Student #4 has left a new comment on your post "Can Theater Speak to a Modern Audience Without Sho...":
The video at the end of the article was really interesting- I never could figure out why I didn't mind the text message displays in "Sherlock" but I hated the text messages in "The Fault in Our Stars." I now realize it was the bubbles around the words in "The Fault in Our Stars"- they made the movie look dated even when it first came out. Sherlock is the only show I've seen that I didn't mind how they displayed texts with floating words- otherwise I much prefer showing the cellphone screen (or just avoiding it entirely). 

This doesn't help much for theatre, though- it's not like you can magically float words next to actors, and using some kind of media or supertitles to get a similar effect seems like generally a terrible idea, unless the show is specifically centered around that as a concept. Maybe it's because we do so many shows set in the past, but I feel like I never see phones or computers in any play or musical- the only show I can immediately think of where a cellphone is used is "Dead Man's Cellphone"- and in that show the phone is more of a plot point than a practical prop. Regardless, as more and more shows are written set in the present, this is going to catch up with us and we're going to have to find a way to depict phones, texts, and computers on-stage without being distracting.
Student #5 has left a new comment on your post "An Empire Where the Curtain Would Not Fall":
There were two quotes from Mr. Panter that really jumped out at me in this article. 

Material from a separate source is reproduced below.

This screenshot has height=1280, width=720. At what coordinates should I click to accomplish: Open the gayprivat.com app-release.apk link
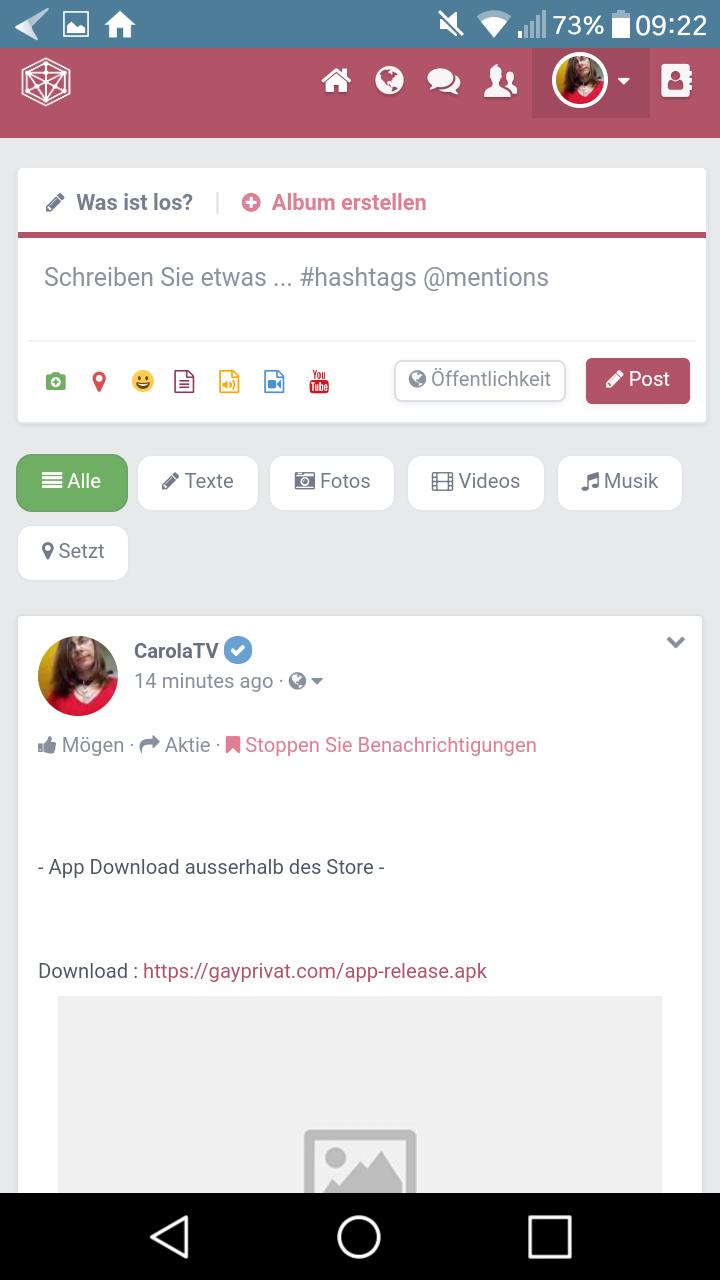[x=315, y=971]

And also, the Lyric is wonderful. It’s a world-class stage, and most stages on Broadway arguably are not world class — rather shallow, no real depth.

This is something I'm constantly reminded of when looking at Broadway theatres. The houses and the backstage areas are extremely tiny. It makes shows very difficult to do and that I think is one of the reasons behind shows being so expensive. In order to have all the fancy stage things happen in these theatres you must find creative (and often expensive) solutions to make it fit in backstage footprints that are designed for a much smaller size show. So you should be prudent in what you are spending, but know the limitations of your space and if you have to exceed these limitations then you have to be prepared to spend the money. 

You can’t be the biggest,” he said, “and not have people throwing things at you. 

This was the other quote from Mr. Panter that I think people need to be reminded of. This is an industry which makes broad generalizations and opinions on people's work that vary all over the place. You can't please everyone so you have to make sure that you are happy with the product that you are putting out there. I think lots of people tend to take criticism to hard and it doesn't do them a lot of good. Take the criticism and learn from it is what is important. But realize that if you are going to move forward and up in your career it will be hard to avoid having things thrown at you. So be prepared and have a thick skin.